The present invention relates generally to finding periodic structures in a layer of an integrated circuit that have identical optical properties. More specifically, but without limitation thereto, the present invention relates to finding an optically periodic structure in a cell layer of an integrated circuit design.
Photolithography is a common technique employed in the manufacture of semiconductor devices. Typically, a semiconductor wafer is coated with a layer of light-sensitive material, called photoresist. Using a patterned mask, or reticle, the semiconductor wafer is exposed to light, typically actinic radiation, projected through the reticle onto the photoresist, which is chemically altered in the areas exposed to the light. The chemically altered areas of the photoresist are removed by chemical etching, leaving a pattern of photoresist lines on the semiconductor wafer that ideally is identical to the reticle pattern. The photoresist pattern is used to create semiconductor devices on the semiconductor wafer.
The degree to which the resulting photoresist pattern corresponds to the reticle pattern is critical to the fabrication of semiconductor devices on the semiconductor wafer. Errors or deviations from the reticle pattern in the photoresist pattern may result in malfunction of semiconductor devices formed on the semiconductor wafer. The shape and proximity of features in the reticle pattern introduce optical proximity effects such as diffraction that may result in errors and deviations in the photoresist pattern.
The variation of light intensity as a function of position in the image plane of the optical projection system used to project the reticle pattern defines the aerial image. Methods for simulating the aerial image, for example, as described in U.S. Pat. No. 6,171,731, are used in optical proximity correction (OPC) techniques to modify the reticle pattern until the resulting simulated aerial image is within a selected tolerance. The modified reticle pattern is then used to fabricate a mask for the actual production of semiconductor devices on semiconductor wafers.

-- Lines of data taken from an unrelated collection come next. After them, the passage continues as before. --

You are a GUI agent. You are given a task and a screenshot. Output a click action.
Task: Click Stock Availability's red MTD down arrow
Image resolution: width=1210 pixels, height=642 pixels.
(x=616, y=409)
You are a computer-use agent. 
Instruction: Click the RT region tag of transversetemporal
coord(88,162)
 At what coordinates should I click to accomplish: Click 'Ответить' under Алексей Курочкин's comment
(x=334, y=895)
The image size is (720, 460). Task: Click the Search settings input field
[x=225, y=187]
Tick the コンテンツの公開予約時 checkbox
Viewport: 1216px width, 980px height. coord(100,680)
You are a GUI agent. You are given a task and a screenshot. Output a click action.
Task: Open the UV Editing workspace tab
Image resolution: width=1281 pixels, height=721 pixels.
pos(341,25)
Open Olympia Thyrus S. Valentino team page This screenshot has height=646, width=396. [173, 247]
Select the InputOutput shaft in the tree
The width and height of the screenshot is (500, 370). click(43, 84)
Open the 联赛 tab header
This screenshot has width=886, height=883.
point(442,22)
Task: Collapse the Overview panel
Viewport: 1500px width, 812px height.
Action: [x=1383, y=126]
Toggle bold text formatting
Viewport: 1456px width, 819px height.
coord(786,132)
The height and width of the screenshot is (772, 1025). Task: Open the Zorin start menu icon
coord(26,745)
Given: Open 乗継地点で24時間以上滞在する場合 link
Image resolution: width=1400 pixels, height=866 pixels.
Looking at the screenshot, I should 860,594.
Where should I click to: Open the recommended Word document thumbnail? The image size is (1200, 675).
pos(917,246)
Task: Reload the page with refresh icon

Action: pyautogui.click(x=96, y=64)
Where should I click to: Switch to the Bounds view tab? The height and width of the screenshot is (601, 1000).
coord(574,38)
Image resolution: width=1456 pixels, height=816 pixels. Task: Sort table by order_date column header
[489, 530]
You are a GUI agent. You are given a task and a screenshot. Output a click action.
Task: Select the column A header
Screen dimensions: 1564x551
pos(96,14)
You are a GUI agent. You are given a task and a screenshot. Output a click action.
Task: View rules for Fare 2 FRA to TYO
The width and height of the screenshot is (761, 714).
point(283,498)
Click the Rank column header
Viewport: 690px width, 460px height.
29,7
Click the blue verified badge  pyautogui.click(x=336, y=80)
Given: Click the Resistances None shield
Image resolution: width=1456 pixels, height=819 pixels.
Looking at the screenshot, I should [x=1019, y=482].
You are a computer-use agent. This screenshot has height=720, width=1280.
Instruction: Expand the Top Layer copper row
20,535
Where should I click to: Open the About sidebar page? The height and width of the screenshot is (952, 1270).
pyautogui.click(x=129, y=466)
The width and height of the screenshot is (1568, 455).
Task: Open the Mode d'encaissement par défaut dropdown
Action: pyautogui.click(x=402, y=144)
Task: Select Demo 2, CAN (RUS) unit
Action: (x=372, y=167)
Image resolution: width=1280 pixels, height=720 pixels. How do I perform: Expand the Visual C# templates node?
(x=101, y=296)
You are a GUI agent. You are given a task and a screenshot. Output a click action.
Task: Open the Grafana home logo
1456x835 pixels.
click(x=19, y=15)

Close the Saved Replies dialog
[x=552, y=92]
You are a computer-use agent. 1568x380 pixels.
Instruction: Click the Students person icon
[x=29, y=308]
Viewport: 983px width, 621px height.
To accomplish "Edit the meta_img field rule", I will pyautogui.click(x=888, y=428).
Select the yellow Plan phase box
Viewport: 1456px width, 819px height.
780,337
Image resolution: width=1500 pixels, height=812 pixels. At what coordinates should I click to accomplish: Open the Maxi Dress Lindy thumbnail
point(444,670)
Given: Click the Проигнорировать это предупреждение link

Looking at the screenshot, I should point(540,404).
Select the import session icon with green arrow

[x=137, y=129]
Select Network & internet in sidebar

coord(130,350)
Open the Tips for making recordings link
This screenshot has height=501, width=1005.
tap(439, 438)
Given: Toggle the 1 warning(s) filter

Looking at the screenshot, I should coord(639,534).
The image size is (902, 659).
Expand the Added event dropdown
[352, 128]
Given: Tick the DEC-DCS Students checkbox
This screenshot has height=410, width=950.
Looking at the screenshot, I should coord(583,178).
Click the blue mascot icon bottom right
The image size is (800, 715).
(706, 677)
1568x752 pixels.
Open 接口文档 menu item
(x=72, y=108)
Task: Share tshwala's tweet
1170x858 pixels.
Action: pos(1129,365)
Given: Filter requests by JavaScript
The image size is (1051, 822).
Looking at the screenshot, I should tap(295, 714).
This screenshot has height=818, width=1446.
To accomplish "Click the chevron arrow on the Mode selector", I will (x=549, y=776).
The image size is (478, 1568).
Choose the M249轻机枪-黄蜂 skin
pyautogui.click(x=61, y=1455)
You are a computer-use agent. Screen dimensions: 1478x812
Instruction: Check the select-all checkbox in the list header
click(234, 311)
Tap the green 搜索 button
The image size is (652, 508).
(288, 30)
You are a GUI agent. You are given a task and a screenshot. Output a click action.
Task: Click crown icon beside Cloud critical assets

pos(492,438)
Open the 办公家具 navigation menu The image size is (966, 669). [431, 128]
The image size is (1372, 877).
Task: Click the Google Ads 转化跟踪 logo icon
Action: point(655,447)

A standard GDS file format for a cell generally has a hierarchical structure that defines a functional structure in several layers. For example, the GDS file for a memory cell may define cell structures for transistors in a poly layer, interconnections between the transistors in a series of metal layers, and so on. Disadvantageously, the functional structures defined in the GDS file are not suitable for optical proximity correction techniques used in fabricating a production mask, where a description of the hierarchy of the optical geometry of the cell is needed.
A method of finding an optically periodic structure in a cell layer of an integrated circuit design includes receiving as input a physical representation of a cell layer of an integrated circuit design, finding reference coordinates of a selected portion of the cell layer from the physical representation of a cell layer, selecting an initial element located nearest to the reference coordinates, and constructing a base structure that includes the initial element and a minimum number of elements in the physical representation of the cell layer wherein the base structure may be replicated at an X-offset and a Y-offset to fill the entire selected portion so that for each element in each replica of the base structure there is an identical element at identical coordinates in the physical representation of the cell layer.